Am J Cardiovasc Drugs. 2023 Mar 3. doi: 10.1007/s40256-023-00574-9. Online ahead of print.

ABSTRACT

OBJECTIVE: The aim of this study was to evaluate the efficacy and safety of antithrombotic regimens and their combinations in preventing thrombotic incidents in patients with stable atherosclerotic cardiovascular disease (S-ASCVD).

METHODS: A systematic literature search was conducted in the PubMed, Embase, Cochrane Library, Scopus, and Google Scholar databases. The primary comprehensive endpoint was a major adverse cardiovascular event (MACE) composite of cardiovascular death, stroke, or myocardial infarction, while the secondary endpoints were cardiovascular death, all-cause stroke, ischemic stroke, myocardial infarction, and all-cause death. The safety endpoint was major bleeding. Bayesian network meta-regression analysis in R software was used to calculate the final effect size and to correct for the effect of follow-up time on the outcome effect size.

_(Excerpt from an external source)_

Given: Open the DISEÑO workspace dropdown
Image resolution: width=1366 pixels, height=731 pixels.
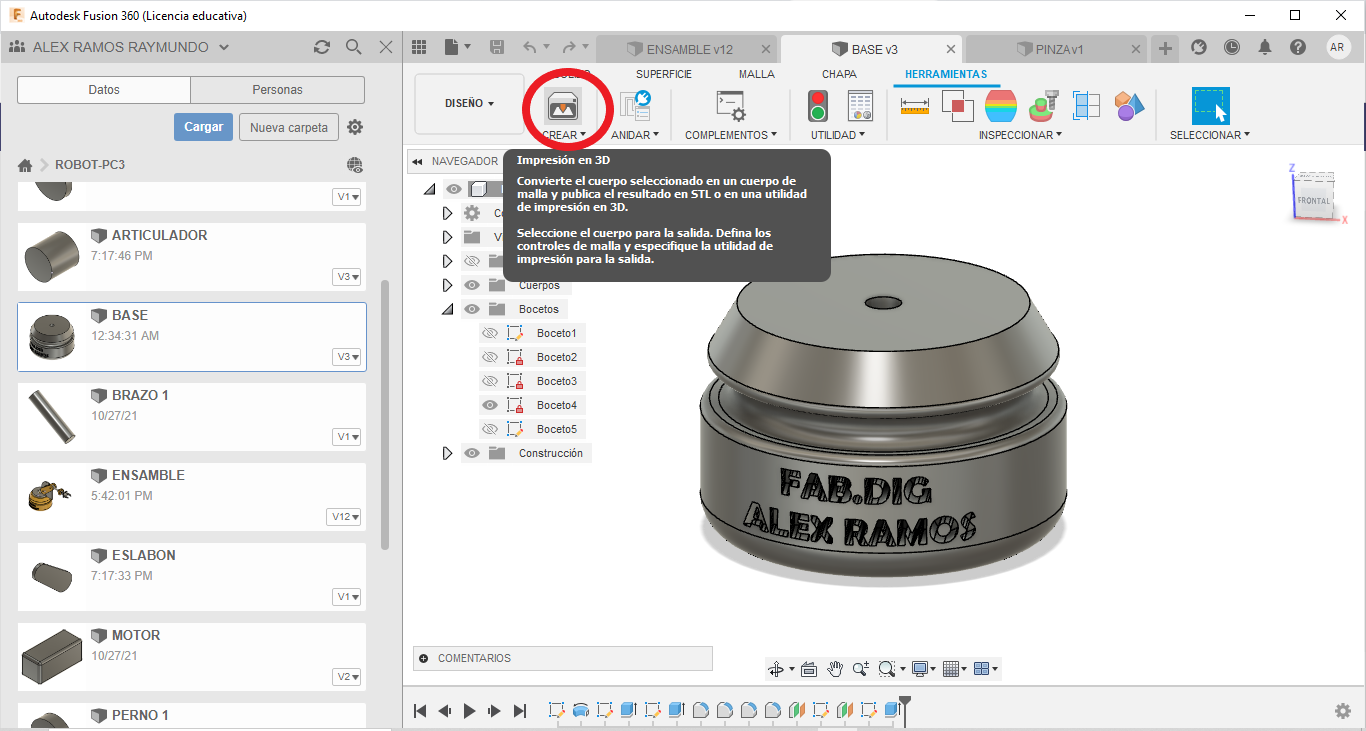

RESULTS: Twelve studies reporting 122,190 patients with eight antithrombotic regimens were included in this systematic review. For the primary composite endpoint, low-dose aspirin plus clopidogrel 75 mg (hazard ratio [HR] 0.53, 95% confidence interval [CI] 0.33-0.87) and low-dose aspirin plus rivaroxaban 2.5 mg twice daily (HR 0.53, 95% CI 0.34-0.82) showed significantly better efficacy than clopidogrel monotherapy, and the efficacy was comparable among the first two regimens. Unfortunately, none of the active regimens significantly decreased all-cause death, cardiovascular death branch, and all-cause stroke as part of the secondary endpoints. Low-dose aspirin plus ticagrelor 90 mg twice daily (HR 0.81, 95% CI 0.69-0.94) and low-dose aspirin plus ticagrelor 60 mg twice daily (HR 0.84, 95% CI 0.74-0.95) had a significant advantage in myocardial infarction compared with low-dose aspirin monotherapy, while low-dose aspirin plus 2.5 mg rivaroxaban twice daily (HR 0.62, 95% CI 0.41-0.94) was better than low-dose aspirin in the treatment of ischemic stroke. In the major bleeding branch, low-dose aspirin plus ticagrelor 90 mg twice daily (HR 2.2, 95% CI 1.70-2.90), low-dose aspirin plus ticagrelor 60 mg twice daily (HR 2.1, 95% CI 1.70-2.60), low-dose aspirin plus rivaroxaban 2.5 mg twice daily (HR 1.7, 95% CI 1.30-2.00), and rivaroxaban 5 mg twice daily (HR 1.5, 95% CI 1.20-1.90) showed higher major bleeding risk compared with low-dose aspirin.

CONCLUSIONS: Considering MACEs, myocardial infarction, all kinds of stroke, ischemic stroke, and major bleeding, low-dose aspirin plus rivaroxaban 2.5 mg twice daily should be considered the preferred regimen for S-ASCVD patients with low bleeding risk.